Saturday, April 9, 2011

A surprising conversation :)

I had quite the interesting conversation today. I actually sat down with a classmate and talked about books, classical literature and rhetoric. Now, I know that this is a complete stereotype, but I did not expect to hold a conversation like that with anyone from my school. I have no idea why I believed that I was the only person who had their nose buried in books when they were growing up. I mean, to get this far in your academic career, you had to be a bit of a nerd. And most nerds had their noses in reading material of some type. But this entire conversation was quite the pleasant surprise.


The conversation started out just as small talk. She asked me about my writing and such. And then she mentioned George Orwell's 1984. I was floored. Now I wanted to pick her brain. What other literature did she know about? What else had she read? We talked about Jane Austen, Charlotte Bronte, Doyle and others. We talked about Shakespeare and Hawthorne. We even brought it around to modern day writers, Learner, Baldacci, and who ever it was that penned Memoirs of A Geisha. We talked about the books we read when we were kids, for fun and for school. 

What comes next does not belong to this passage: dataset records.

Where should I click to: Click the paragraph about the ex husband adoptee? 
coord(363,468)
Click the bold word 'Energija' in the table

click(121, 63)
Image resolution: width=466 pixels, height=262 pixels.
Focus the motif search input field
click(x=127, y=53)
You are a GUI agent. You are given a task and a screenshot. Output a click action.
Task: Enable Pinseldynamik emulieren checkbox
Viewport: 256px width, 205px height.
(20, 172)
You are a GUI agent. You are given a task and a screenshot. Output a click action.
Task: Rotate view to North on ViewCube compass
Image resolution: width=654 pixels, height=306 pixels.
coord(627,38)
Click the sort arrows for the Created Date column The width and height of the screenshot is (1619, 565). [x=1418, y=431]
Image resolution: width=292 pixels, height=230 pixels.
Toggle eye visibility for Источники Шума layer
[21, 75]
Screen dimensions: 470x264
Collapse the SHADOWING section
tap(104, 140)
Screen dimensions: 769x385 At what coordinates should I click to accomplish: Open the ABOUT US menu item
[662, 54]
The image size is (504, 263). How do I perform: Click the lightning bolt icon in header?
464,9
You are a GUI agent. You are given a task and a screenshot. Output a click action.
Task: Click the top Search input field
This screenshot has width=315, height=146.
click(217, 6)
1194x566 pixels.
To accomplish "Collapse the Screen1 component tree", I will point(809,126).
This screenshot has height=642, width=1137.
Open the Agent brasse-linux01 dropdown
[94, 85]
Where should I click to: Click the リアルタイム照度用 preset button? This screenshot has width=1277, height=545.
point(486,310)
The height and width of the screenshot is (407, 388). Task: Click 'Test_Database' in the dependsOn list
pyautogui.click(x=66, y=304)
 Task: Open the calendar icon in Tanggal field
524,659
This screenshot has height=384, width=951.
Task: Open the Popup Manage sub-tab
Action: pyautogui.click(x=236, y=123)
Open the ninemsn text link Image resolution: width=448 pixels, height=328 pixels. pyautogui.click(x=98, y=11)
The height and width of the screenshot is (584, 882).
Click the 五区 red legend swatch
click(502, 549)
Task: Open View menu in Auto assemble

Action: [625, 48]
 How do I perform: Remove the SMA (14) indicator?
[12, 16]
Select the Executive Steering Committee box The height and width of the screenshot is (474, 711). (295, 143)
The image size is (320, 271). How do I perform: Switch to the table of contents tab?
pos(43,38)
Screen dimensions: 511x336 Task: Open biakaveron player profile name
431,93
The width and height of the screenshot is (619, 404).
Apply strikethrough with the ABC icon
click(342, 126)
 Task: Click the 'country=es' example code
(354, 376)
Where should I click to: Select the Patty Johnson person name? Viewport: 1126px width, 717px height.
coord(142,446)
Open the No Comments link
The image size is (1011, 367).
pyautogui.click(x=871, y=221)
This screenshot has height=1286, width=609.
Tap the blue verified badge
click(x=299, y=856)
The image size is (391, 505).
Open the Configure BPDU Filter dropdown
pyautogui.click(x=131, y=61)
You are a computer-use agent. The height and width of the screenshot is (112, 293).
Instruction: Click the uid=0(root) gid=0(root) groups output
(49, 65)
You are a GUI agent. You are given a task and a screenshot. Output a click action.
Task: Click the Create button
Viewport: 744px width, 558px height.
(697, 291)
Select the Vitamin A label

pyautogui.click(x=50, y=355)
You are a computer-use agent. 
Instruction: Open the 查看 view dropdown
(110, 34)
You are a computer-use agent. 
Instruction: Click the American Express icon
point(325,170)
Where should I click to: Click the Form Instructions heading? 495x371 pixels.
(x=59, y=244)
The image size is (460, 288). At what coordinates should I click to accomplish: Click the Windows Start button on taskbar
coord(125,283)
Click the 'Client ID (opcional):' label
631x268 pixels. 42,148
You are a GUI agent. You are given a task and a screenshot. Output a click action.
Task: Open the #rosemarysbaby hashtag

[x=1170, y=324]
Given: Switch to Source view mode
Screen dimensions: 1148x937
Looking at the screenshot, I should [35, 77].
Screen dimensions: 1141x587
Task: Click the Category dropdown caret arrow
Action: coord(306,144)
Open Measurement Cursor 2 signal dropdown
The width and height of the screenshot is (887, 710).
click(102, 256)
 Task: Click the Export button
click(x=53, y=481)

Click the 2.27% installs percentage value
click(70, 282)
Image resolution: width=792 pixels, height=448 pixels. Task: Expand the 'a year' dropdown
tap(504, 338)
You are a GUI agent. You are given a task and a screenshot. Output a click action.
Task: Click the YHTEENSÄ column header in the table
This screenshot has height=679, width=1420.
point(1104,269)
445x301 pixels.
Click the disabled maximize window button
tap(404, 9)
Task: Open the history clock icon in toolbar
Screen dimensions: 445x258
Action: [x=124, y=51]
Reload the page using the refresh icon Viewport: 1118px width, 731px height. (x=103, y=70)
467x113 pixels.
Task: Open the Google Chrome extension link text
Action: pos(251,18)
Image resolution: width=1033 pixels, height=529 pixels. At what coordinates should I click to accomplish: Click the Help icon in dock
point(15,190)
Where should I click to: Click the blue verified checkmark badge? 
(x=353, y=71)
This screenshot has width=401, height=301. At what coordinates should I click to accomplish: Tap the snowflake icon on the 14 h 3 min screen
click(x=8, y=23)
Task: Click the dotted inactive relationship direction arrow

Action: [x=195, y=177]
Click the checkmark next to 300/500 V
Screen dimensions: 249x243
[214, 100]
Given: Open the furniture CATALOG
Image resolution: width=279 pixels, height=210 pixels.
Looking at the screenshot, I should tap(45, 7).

Honestly, I have never talked books with anyone for years. It has never come up in conversation. Not leisure reading anyway. All I have ever heard people talk about are textbooks, review books, and peer reviewed medical journals. But this classmate, we were able to bond in a place that was entirely outside of all of that. Swapping book titles and authors like we had suddenly become our own exclusive book club.


We talked about English classes, rhetoric and forming arguments and how we both that it was utter bullshit. She told that me that I should watch "Chasing Amy" because Kevin Smith captured what conversation would be like if all us just stopped pretending and were totally honest with one another. I told her she should read A Study in Scarlet. I would be surprised if she wasn't hooked before she was halfway through it. She asked me if I liked reading from the Kindle.Did I miss the feeling of having a book in my hands where I could flip the pages.


It felt good. It felt so good. To be able to connect with someone else like in a place where I believed that I was the only one.